Other than some difficulty in fully convincing everyone of everyone else's good faith (which no doubt resulted from shortcomings in my own diplomatic skills), I believe the process worked well and a net benefit was realized.

Respectfully submitted,

William L. Downing, Chair


MEMORANDUM

To:

Fr: Bill Downing

Re: Cameras in Court

As you may know, I currently serve as the chair of the Bench-Bar-Press Liaison Committee, commonly known as the "Fire Brigade". The function of the position is to work behind the scenes in hopes of minimizing potential conflicts between the courts and the press in order that each can receive the benefits that come from maintaining a working relationship marked by understanding and respect. The thinking is that ultimately a better informed public results from having a press better able to do its job; from the judges' point of view, I am frequently reminded of the advice of Keith Callow early in my career: "If you can help it, you don't want to get into scraps with people who by their ink by the barrel."

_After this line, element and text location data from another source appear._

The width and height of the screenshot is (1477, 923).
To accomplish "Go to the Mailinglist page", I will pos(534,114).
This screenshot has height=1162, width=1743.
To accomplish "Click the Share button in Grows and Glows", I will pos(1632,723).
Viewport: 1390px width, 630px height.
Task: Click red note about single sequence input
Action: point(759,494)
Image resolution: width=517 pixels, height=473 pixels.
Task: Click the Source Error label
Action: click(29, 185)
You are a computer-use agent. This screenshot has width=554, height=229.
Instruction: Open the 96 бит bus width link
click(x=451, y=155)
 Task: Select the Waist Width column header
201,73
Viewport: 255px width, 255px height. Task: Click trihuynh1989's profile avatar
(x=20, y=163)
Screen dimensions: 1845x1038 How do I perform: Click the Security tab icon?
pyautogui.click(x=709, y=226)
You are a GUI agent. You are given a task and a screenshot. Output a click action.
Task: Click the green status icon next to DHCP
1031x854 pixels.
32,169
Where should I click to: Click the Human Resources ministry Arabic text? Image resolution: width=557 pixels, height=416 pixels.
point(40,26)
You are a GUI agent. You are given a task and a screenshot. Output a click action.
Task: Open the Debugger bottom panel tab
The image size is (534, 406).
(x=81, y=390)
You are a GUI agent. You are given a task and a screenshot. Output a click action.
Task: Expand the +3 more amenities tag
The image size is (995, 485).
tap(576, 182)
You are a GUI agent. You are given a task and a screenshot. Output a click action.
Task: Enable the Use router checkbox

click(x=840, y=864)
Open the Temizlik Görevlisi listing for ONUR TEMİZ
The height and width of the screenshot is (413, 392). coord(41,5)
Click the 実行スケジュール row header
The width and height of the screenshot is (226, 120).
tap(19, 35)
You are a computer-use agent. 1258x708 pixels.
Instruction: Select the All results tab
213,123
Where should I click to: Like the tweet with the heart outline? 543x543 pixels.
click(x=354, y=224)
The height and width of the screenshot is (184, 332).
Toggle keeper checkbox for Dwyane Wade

Of course, these days, little ink is bought by the television stations, convinced as they are that a picture is worth a thousand words. And that brings me to my point.

I understand that recently there has been some discussion in your court as whether photography was to be permitted during a court session over which you were presiding. In the course of that discussion, there may have been some emphasis placed on whether or not certain individuals had objections to being photographed.

Historically, this was a central inquiry; now it really is not. Before 1992, in the era when many of us learned this business, courtroom photography was governed by the Code of Judicial Conduct which provided "no witness, juror or party who expresses any prior objection to the judge shall be photographed nor shall the testimony of such a witness, juror or party be broadcast or telecast." (CJC 3 (A) (7)

In December of 1991, this was repealed. Sensibly, the subject of cameras in the courtroom was moved to the General Rules and their use was generally "authorized during sessions of the courts." Beyond this general authorization, GR 16 vests the trial judge with discretion over the decision to place appropriate restrictions on courtroom photography.

This grant of discretion, in my view, carries with it an implicit requirement that a situation-specific reason exist to justify any restriction and that this reason be stated on the record. Valid reasons might include anything that could negatively impact the reliability of the truth-seeking function of court proceedings. Perhaps a witness due to age, emotional state or circumstances of the case, would find it difficult to testify freely while being filmed. Perhaps a scheduled lineup would be compromised by publication of a photo of the face of a suspect at a preliminary appearance. These are just a couple examples of the many specific reasons that might be found and stated on the record for placing restrictions on courtroom photography in a given case.

In my view, however, generalized reasons are not a suitable exercise of discretion. For example, "I never allow cameras", "Television makes a circus out of court proceedings" or "Any individual who objects should not be photographed" should have no place.

I don't at all mean to even suggest to any judge how to rule on any issue. I did however, for the purposes stated early in this memo, want to make sure you were not deceived about the extinction of the old CJC 3 (A) (7) analysis, that you were aware of the court's discretion under GR 16 and that you had some examples of how that discretion might be exercised in practice.

Please give me a call if you have any questions or concerns or would like to discuss these issues further.